Occupée que j’étais ailleurs, je n’ai pu me rendre à cette belle fête, dont une des caractéristiques les plus remarquables de ces dernières années était son oecuménisme, concrétisé par la participation de Mme la Pasteur à la célébration. On m’a rapporté que, cette année, elle n’était pas conviée à cette belle fête. Est-ce vrai?
Chère Mélanie,
Mme La Pasteur n’a pas assisté à la cérémonie mais elle est venu partager le repas (et on l’espère un bon moment) de la Saint Fiacre. Je pense que dans l’assistance, il y avait des personnes pratiquantes de tous les cultes voire des personnes qui le sont trés peu. L’essentiel etant finalement de partager un bon moment autour de ce qui a fait l’histoire et l’identité du quartier.
Le fait de porter ou pas dans son coeur une municipalité n’a pas d’importance et en effet vous avez raison d’écrire que ce processus d’urbanisation n’est pas une nouveauté. Je constate seulement que l’urbanisation du quartier continue (malgré les promesses) et les grands projets d’urbanisation tels que le quartier mélanie, le chemin goeb, (qui sont devant nous)…… vont profondement changer la physionomie du quartier et vont encore mordre sur les espaces naturels……Dire que l’urbanisation va être arretee est une vaste blague au vue des projections qui tablent sur plus de 2500 logements en plus dans le quartier. Enfin le creusement d’un nouveau canal des français qui est une initiative sympathique ne va pas limiter l’urbanisation a moins que certains le considère comme une ligne maginot anti-urbanisation………
Quant à exclure les gens les plus modestes de la Robertsau, je pense que vous faites allusion à toutes les pétitions qui tombent telles la petite vérole sur le bas clergé, à chaque fois qu’un projet de logement social est envisagé dans ce quartier. N’est-ce pas?

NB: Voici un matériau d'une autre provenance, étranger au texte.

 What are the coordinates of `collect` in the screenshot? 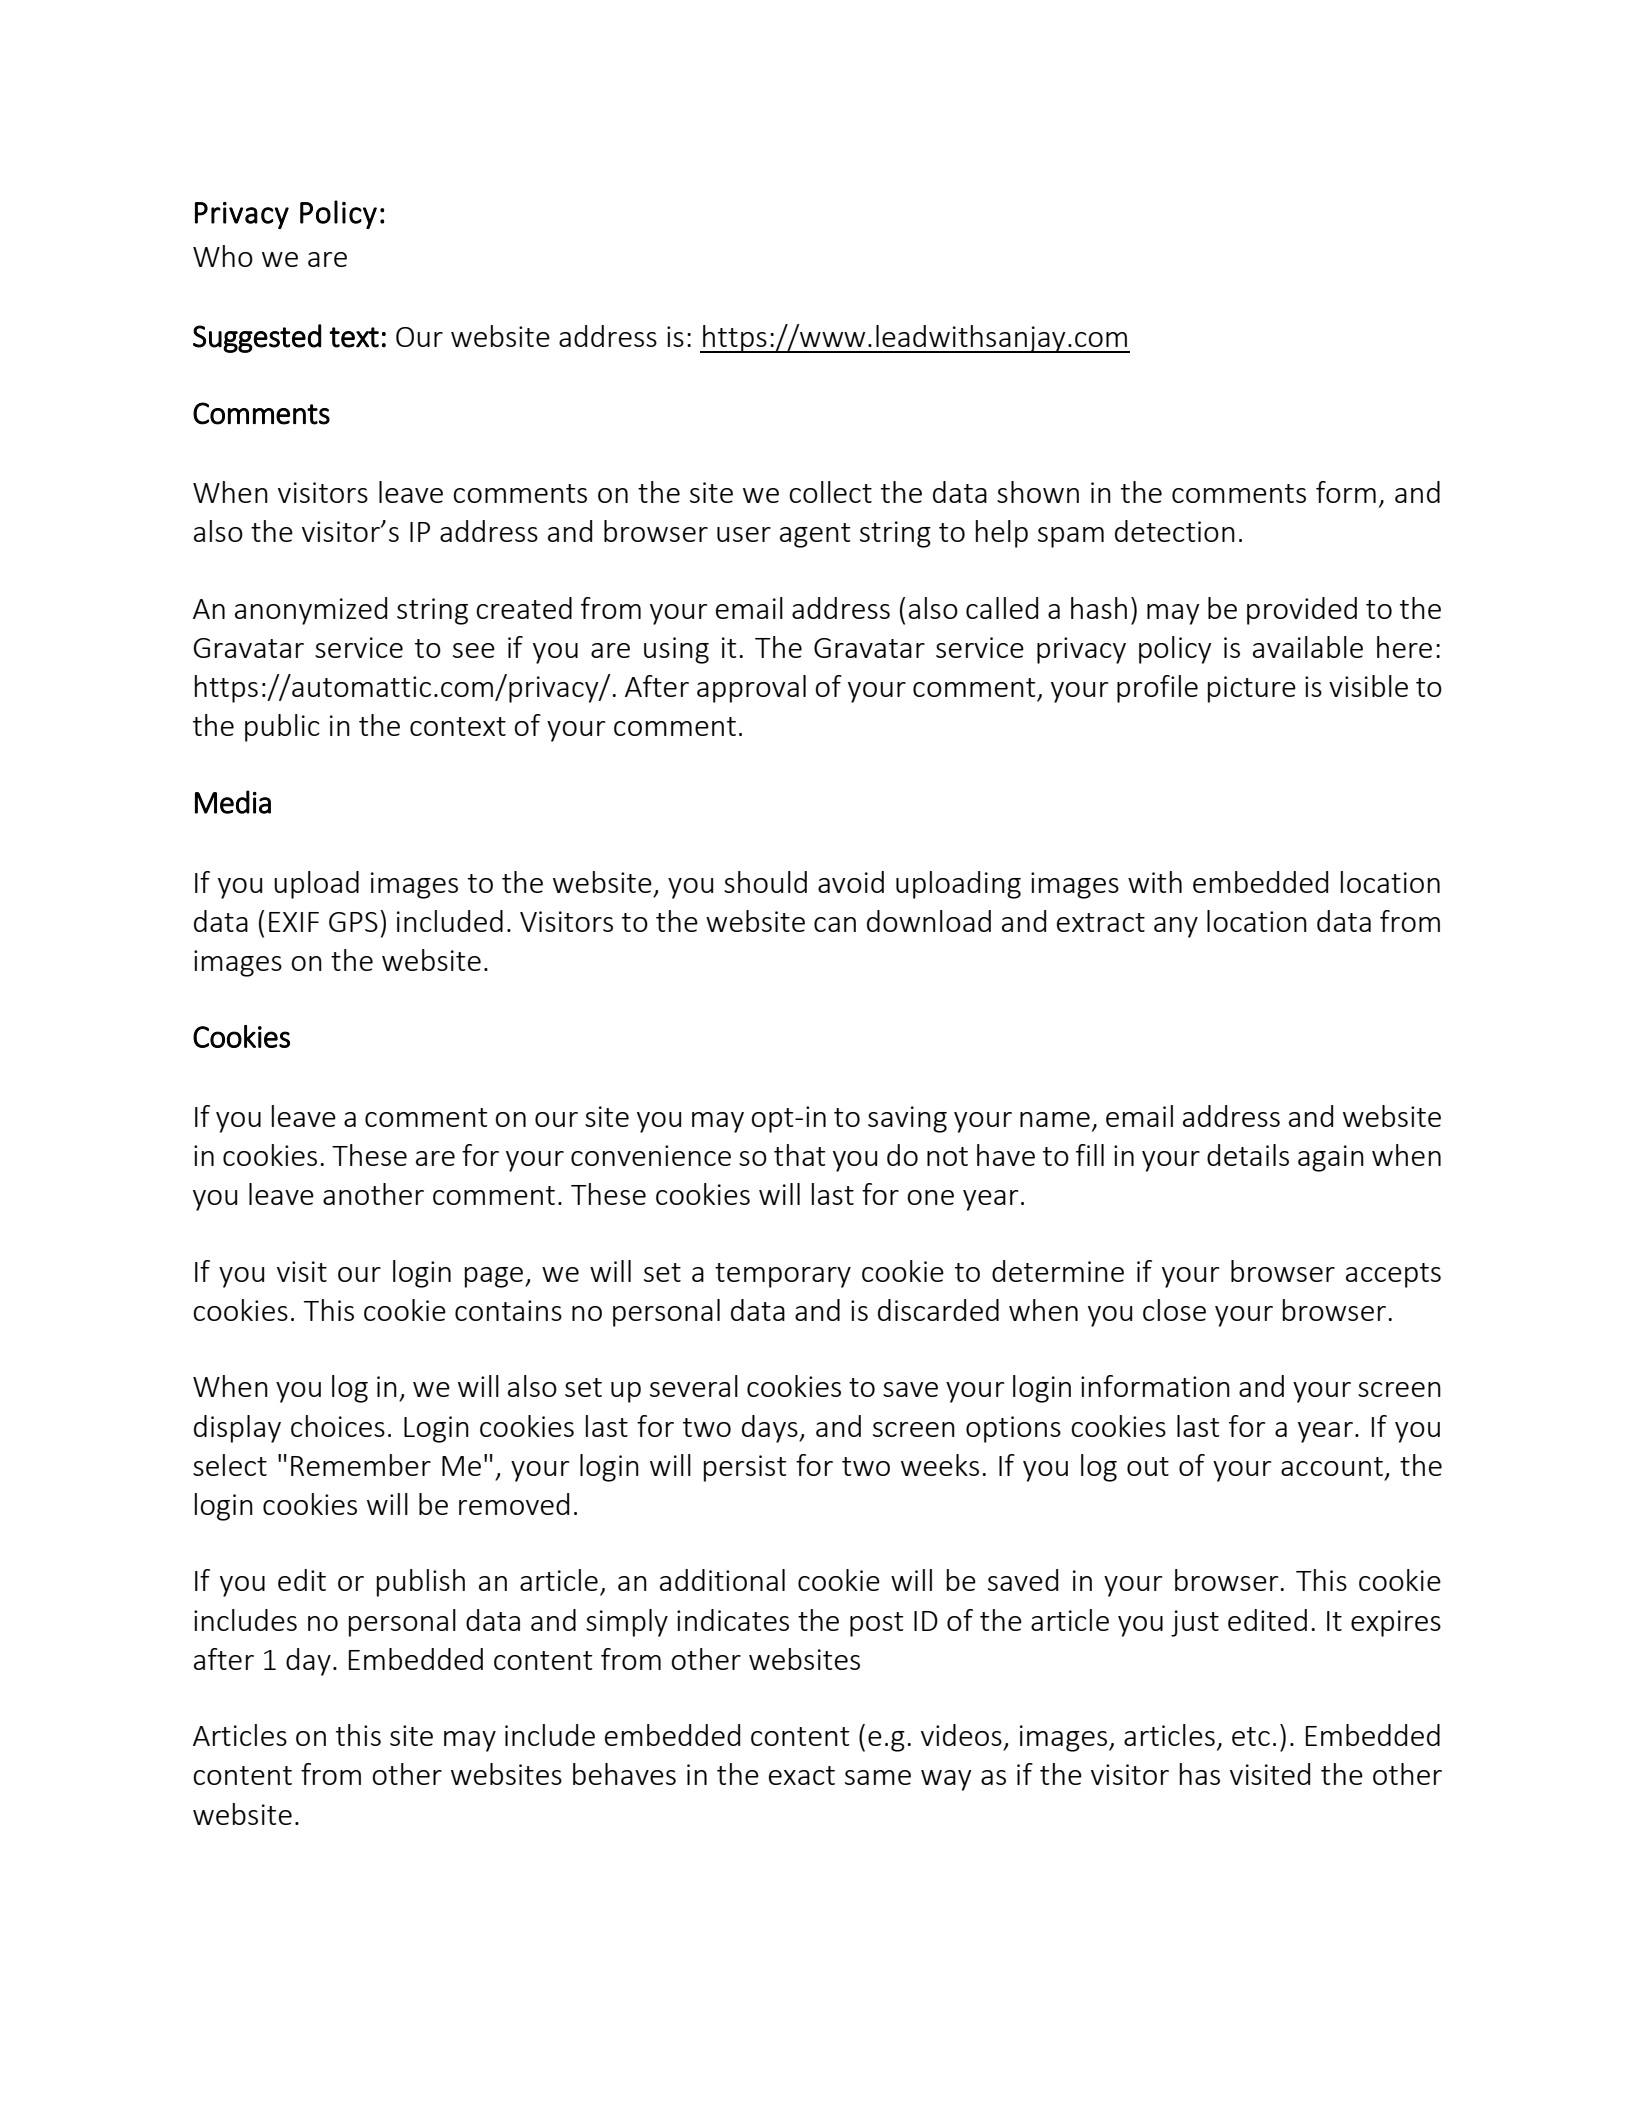 It's located at (830, 492).
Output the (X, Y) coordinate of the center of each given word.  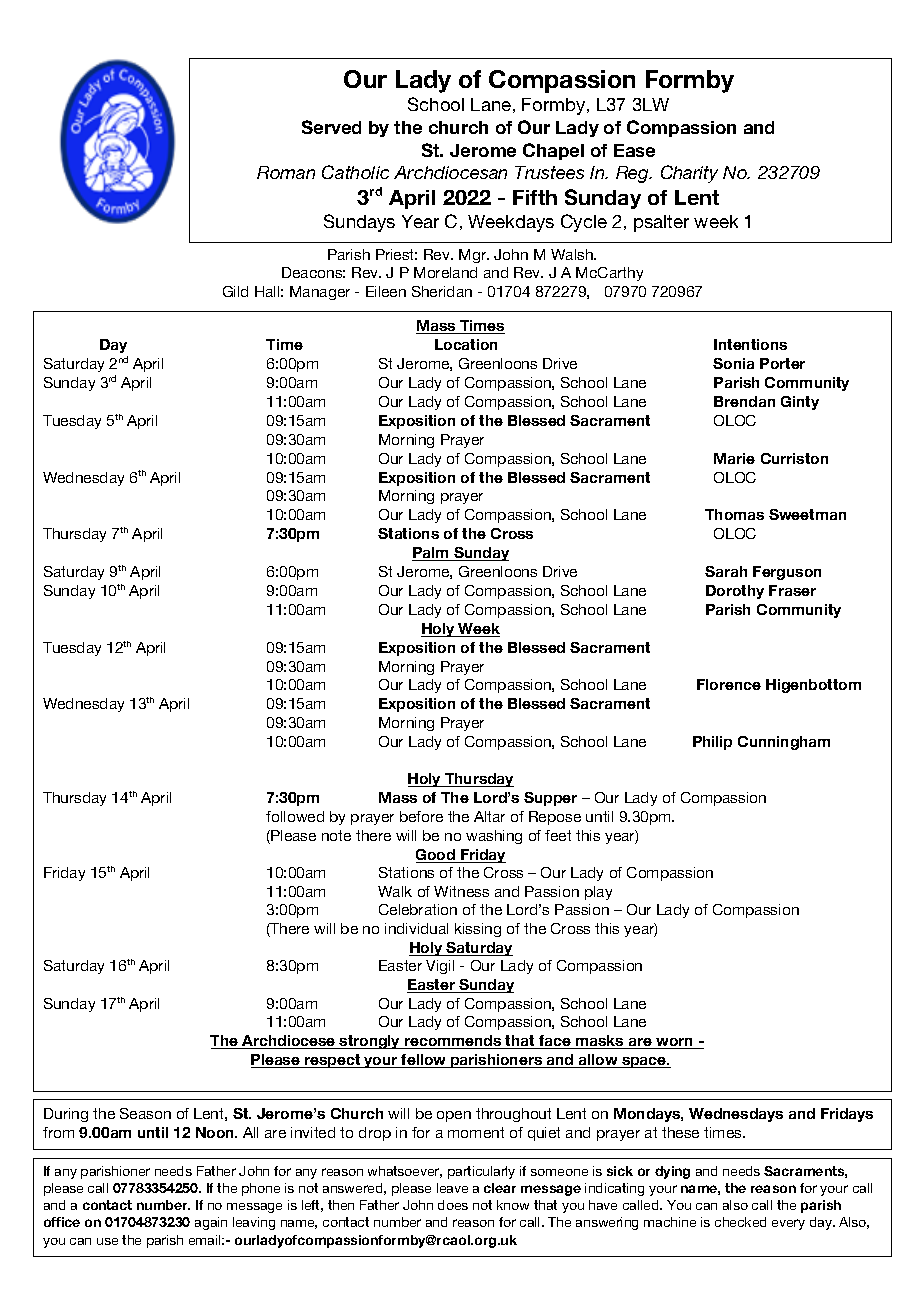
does (453, 1205)
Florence (729, 684)
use (107, 1241)
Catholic (355, 172)
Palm (432, 554)
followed (295, 816)
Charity (689, 174)
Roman (286, 172)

@ JJacques. Vous affirmez, vous ne démontrez pas. Il y a dans ce billet un certain nombre de faits, et vous ne les contestez pas. Nous constatons, par ailleurs, que les responsables de la paroisse protestante n’ont pas été invité, et ont célébré un culte au même moment ce qui confirme nos propos. Quand au sens de notre papier, vous faites semblant de ne pas vouloir le comprendre… nous passons bien d’un moment qui a du sens à un rite stérile.